DIRECTIONS FOR THIS TASK: Reproduce the lines below verbatim, starting at the line containing "Click the big" and ending at the line containing "[1418, 678]".

═══ PROVIDED DATA

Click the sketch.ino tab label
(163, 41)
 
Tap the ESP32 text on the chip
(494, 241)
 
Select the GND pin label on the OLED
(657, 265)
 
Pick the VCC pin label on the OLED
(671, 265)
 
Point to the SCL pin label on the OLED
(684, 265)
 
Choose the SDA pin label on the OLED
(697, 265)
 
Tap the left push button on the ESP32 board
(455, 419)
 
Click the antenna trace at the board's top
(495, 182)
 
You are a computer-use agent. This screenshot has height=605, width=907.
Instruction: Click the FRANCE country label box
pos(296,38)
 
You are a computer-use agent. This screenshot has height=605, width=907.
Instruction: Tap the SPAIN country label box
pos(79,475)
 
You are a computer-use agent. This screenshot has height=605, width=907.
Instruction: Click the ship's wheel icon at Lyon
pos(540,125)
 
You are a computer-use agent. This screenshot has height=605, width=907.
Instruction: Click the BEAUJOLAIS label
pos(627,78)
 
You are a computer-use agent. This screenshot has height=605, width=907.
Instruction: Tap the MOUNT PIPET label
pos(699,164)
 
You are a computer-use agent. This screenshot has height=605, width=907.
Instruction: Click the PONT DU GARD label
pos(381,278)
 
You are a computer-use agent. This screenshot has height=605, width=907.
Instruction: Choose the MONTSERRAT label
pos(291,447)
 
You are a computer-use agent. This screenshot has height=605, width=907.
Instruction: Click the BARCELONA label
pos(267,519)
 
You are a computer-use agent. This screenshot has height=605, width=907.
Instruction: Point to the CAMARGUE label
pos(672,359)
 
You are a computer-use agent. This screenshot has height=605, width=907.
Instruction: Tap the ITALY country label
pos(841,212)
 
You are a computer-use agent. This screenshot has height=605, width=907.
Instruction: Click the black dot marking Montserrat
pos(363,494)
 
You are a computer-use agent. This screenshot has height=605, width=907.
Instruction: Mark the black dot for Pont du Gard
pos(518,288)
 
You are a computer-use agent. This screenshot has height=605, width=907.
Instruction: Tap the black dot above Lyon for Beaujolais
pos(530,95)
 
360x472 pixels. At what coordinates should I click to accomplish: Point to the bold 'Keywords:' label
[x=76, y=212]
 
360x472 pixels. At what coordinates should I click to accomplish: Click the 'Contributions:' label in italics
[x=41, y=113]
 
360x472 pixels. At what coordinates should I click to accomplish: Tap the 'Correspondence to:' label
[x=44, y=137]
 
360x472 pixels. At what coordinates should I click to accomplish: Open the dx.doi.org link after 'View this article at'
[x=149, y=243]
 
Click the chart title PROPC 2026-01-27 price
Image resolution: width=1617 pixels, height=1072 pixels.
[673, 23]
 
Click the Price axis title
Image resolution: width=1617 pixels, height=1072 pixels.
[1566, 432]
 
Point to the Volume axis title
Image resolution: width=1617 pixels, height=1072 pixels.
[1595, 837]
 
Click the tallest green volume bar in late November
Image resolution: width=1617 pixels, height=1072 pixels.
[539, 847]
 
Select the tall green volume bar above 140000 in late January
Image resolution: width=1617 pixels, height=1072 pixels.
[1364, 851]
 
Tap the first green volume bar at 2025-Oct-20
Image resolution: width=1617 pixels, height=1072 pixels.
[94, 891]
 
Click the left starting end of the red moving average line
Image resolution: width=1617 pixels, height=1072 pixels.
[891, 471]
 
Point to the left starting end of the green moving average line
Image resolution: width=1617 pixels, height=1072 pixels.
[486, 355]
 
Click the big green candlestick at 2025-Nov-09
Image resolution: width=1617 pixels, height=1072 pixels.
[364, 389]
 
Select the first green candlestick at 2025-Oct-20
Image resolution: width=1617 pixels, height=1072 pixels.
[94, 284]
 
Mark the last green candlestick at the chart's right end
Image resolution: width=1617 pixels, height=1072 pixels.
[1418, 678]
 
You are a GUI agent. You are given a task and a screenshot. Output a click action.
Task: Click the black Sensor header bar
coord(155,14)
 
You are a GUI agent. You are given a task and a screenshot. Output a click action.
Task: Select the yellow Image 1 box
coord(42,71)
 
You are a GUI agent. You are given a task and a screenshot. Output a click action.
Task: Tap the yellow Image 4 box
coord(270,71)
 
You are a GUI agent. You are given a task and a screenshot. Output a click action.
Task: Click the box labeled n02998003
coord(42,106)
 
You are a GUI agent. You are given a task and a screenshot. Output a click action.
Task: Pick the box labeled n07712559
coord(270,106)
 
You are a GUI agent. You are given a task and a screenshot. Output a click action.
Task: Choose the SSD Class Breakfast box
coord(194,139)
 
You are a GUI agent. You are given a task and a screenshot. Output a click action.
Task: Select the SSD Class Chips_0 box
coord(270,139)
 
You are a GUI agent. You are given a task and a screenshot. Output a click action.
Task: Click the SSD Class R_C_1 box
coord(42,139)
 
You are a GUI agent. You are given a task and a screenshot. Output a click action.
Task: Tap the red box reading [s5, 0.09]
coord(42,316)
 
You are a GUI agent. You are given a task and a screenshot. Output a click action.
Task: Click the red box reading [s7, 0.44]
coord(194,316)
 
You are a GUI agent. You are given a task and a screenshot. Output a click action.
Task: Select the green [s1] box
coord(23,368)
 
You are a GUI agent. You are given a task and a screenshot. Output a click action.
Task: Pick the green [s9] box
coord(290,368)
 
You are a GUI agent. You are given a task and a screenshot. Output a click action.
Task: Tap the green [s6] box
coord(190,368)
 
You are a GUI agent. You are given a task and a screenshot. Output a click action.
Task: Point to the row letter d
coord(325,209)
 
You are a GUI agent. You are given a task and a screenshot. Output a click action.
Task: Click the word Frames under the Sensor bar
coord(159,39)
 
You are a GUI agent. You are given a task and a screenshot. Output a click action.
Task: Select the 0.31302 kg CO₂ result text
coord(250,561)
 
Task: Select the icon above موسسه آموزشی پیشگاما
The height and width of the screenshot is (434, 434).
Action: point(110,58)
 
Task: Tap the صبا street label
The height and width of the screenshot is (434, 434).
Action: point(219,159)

══════

RESULT OF THIS EXERCISE:
Click the big green candlestick at 2025-Nov-09
Image resolution: width=1617 pixels, height=1072 pixels.
[364, 389]
 
Select the first green candlestick at 2025-Oct-20
Image resolution: width=1617 pixels, height=1072 pixels.
[94, 284]
 
Mark the last green candlestick at the chart's right end
Image resolution: width=1617 pixels, height=1072 pixels.
[1418, 678]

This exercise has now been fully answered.